Éxito de la nueva ley penitenciaria exige controles y funcionarios íntegros, aseguran

El camarista especializado en crimen organizado, doctor Paublino Escobar, analizó los alcances de la recientemente promulgada Ley N.º 7621/2025, que modifica el régimen de redención de penas en el sistema penitenciario paraguayo, y advirtió que su correcta aplicación dependerá, en gran medida, de la transparencia en los registros y de la integridad del personal penitenciario.

En entrevista con Judiciales Net, el magistrado sostuvo que el Ministerio de Justicia tiene un rol central como órgano de administración, al ser el responsable de implementar un sistema de registro preciso, ordenado, fidedigno y verificable de las actividades realizadas por las personas privadas de libertad. Dichos informes remarcó, serán determinantes para que los jueces de ejecución penal puedan evaluar, con sustento legal, la eventual reducción de condenas.

Escobar enfatizó que el éxito de la normativa no solo radica en la reglamentación adecuada, sino también en que los registros reflejen actividades reales, con horarios comprobables, evitando cualquier tipo de distorsión o simulación. En ese sentido, alertó sobre el riesgo de prácticas corruptas, especialmente en casos vinculados al crimen organizado, donde según la experiencia penitenciaria la capacidad económica de los condenados suele ser mayor.

“Es fundamental que el sistema sea administrado por funcionarios con un alto estándar de integridad, capaces de rechazar y denunciar eventuales ofrecimientos económicos destinados a obtener registros falsos o inexistentes”, subrayó el camarista.

El magistrado explicó que la Ley 7621/2025, promulgada hace pocos días, modifica y amplía los artículos 120, 121, 122 y 123 del Código de Ejecución Penal, introduciendo cambios sustanciales en la figura de la redención de pena. Si bien la normativa excluye expresamente a los condenados por abuso sexual en niños, no establece la misma prohibición para delitos relacionados con el crimen organizado.

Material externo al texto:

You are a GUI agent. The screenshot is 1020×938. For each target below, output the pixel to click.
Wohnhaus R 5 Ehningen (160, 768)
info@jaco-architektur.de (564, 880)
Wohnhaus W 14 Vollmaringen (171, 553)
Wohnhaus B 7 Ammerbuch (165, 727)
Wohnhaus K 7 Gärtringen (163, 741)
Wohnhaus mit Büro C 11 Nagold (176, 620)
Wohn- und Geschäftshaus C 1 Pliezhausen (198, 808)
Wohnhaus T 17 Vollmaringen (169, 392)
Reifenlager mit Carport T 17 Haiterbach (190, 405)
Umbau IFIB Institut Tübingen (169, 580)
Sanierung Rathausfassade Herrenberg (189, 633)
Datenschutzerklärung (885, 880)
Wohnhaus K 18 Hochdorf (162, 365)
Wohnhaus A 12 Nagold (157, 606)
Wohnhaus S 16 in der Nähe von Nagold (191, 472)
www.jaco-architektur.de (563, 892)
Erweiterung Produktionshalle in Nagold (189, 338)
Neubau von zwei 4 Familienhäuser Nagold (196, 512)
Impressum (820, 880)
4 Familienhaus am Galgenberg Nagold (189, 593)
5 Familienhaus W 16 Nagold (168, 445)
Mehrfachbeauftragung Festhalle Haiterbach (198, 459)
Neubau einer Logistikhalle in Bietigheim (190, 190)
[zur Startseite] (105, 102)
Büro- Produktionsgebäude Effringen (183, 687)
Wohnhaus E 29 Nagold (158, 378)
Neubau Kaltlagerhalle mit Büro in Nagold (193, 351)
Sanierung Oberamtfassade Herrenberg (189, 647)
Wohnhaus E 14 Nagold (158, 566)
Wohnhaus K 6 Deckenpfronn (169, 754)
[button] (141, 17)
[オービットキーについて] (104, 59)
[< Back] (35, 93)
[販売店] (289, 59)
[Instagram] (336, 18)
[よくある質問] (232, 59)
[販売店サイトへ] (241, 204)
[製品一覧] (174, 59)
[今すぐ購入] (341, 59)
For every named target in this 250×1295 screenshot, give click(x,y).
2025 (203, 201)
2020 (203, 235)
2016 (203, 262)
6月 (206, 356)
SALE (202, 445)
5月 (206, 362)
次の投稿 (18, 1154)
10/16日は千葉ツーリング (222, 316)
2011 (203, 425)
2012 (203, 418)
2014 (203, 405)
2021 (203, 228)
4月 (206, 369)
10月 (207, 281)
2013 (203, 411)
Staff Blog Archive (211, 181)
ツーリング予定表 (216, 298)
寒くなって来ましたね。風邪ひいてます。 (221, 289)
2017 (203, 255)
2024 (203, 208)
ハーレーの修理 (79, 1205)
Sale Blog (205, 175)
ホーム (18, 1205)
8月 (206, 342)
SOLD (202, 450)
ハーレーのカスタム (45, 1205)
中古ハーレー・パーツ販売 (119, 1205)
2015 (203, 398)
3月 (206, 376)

En ese contexto, Escobar indicó que, si se cumplen los requisitos legales y el juez de ejecución lo considera viable, las personas condenadas por hechos punibles vinculados al crimen organizado podrían acceder a los beneficios previstos en la ley.

No obstante, consideró que hubiera sido oportuno que el legislador también excluya delitos como secuestro, terrorismo, crimen organizado y corrupción pública, siguiendo el ejemplo de otros países que imponen sanciones más severas a los delitos contra el Estado.

El camarista detalló que una de las principales innovaciones del artículo 120 es la clasificación de la redención en ordinaria y extraordinaria. La redención ordinaria permite descontar un día de condena por cada tres días de trabajo o estudio, computados de lunes a sábado. La actividad educativa debe contar con una carga mínima de 80 horas, mientras que el trabajo penitenciario solo será válido si está reconocido y aprobado por el órgano de administración.

Asimismo, se incorpora la figura del interno instructor o facilitador, quien podrá computar un día de trabajo por cada ocho horas de enseñanza, siempre que acredite las condiciones necesarias para ejercer esa función.

En cuanto a la redención extraordinaria, Escobar explicó que contempla beneficios adicionales en casos específicos, como trabajos comunitarios no remunerados, culminación de ciclos educativos básicos o medios, estudios universitarios aprobados y programas de reinserción laboral habilitados por el Ministerio de Justicia, con descuentos que pueden llegar hasta tres meses de condena, según el caso.

El artículo 121 establece que incluso los procesados pueden manifestar su intención de incorporarse a programas de reinserción, siempre que mantengan una conducta “muy buena”, lo que será tenido en cuenta si posteriormente resultan condenados. A su vez, el artículo 122 faculta a los jueces de ejecución a capitalizar los días ganados, previa solicitud de parte y con informe de la Dirección Penitenciaria.

No obstante, el camarista advirtió que los beneficios obtenidos pueden perderse totalmente si el condenado incurre en infracciones graves, conforme a lo dispuesto en el artículo 95 del Código de Ejecución Penal.

Finalmente, recordó que la ley establece un plazo máximo de 180 días desde su promulgación para reglamentar la modalidad de registro de todas las actividades desarrolladas por las personas privadas de libertad, un punto que según reiteró será clave para garantizar la legalidad y credibilidad del nuevo régimen.